Спустя две недели папа по-тихому съехал, передав через друга ключи и письмо для меня. И осталась я с новым Кешей, который так и не шел ко мне в руки, делать уроки одна.
Тетя Катя и святой отец
И голос был сладок, и луч был тонок,И только высоко, у царских врат,Причастный тайнам, – плакал ребенокО том, что никто не придет назад.А. БЛОКМама держалась молодцом. Я не видела, чтобы она хоть раз плакала. Я, конечно же, папу понять не могла. Как можно уехать от мамы, тем более – от меня? Что со мной-то не так? Я все чаще зависала у Ленки и Игоря. Папа был третьим маминым мужем, и Лена уже проходила разлуку с отцом и меня хорошо понимала. А еще у них родилась дочка, и я стала тетей! Этот мимимишный комочек пленил мое сердце. Я прибегала возиться с ней вместо сольфеджио, хора и специальности.
Поскольку мой крутой преподаватель ушел на работу в консерваторию, а новая учительница больше следила за собственной красотой, чем за музыкой, я начала понимать, что никому уже эти занятия не нужны.
– Этюды Листа играют в консерватории. Давай что-то менее сложное выберем, – хрустя морковкой и растягивая гласные, говорила учительница. – Посиди, поиграй тут… а я пока юбку примерю, мне из Америки привезли.
Но душа-то тянулась к прекрасному. Как-то на Пасху я забрела в местный храм и почувствовала, как просветлела душа. «Христос воскре-есе из мертвых… смертию смерть поправ». Я слушала, слушала и не заметила, как заплакала и запела. Спустя неделю попросилась петь в этот хор. Они сразу же оценили мои тренированные слух и голос, я быстро влилась. Кому какая разница, на какой хор я хожу. Мама с Леной были не в курсе.
На остальную часть музыкалки я забивала все больше и как-то обмолвилась маме, что пора нам продать немецкое пианино. Мама быстренько пристроила память о папе к соседям, а на освободившемся месте у нас появился удобный диван.

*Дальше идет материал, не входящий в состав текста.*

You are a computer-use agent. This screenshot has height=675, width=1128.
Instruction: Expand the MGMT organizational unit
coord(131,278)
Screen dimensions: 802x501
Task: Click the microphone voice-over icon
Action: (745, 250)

Однажды вечером именно на этом диване был разложен отутюженный новый наряд из «Березки»: белейшая полупрозрачная блузка с плиссированными оборками и юбка-карандаш. А в прихожей стояли отполированные до зеркальности итальянские сапоги. Наутро я с восторгом смотрела, как мама, вернувшись с шикарной укладкой из парикмахерской, с высунутым языком рисует стрелки и достает из коробочки импортную тушь, и размышляла: «А куда она так собирается? Не похоже, что на работу. Неужели… свидание?»
Вернулась мама через полдня – не одна. В квартиру лихо ввалились… подружки. Люба, Галя, Оля и еще какие-то тетки. Группа поддержки, отметить официальное расторжение брака. Не чокаясь, хряпнули водочки, строго так, по-мужски. Потом плакали. Ели. Смеялись. Снова поплакали. Снова смеялись. Бегали за второй. Собрались на разборки – и передумали. Разошлись за полночь:
– Валька у нас огонь!
– Утрешь еще нос этому дрищу-очкоправу.
– Встретишь еще обалденного мужика, будешь счастлива!
– Когда одна дверь закрывается, открывается новая!
От восхищения я полночи уснуть не могла: вот так, как на праздник, идти на развод! Суперженщина.
Но папу уже окончательно не вернешь. Было горько.
Впрочем, он же не в космос улетел, поэтому через какое-то время мы стали общаться. Я познакомилась с его новой избранницей. Старше его на двенадцать лет, она была как радиоэнциклопедия Москвы и считалась одним из лучших экскурсоводов. Они с папой увлеченно носились по переулкам в поисках интересных домов, бегали по музеям и не вылезали из консерватории. Окончательно я приняла их союз, когда Лорина дочь привезла мне из Штатов на день рождения настоящую Барби. Темноволосую, так похожую на меня. И с негнущимися ногами.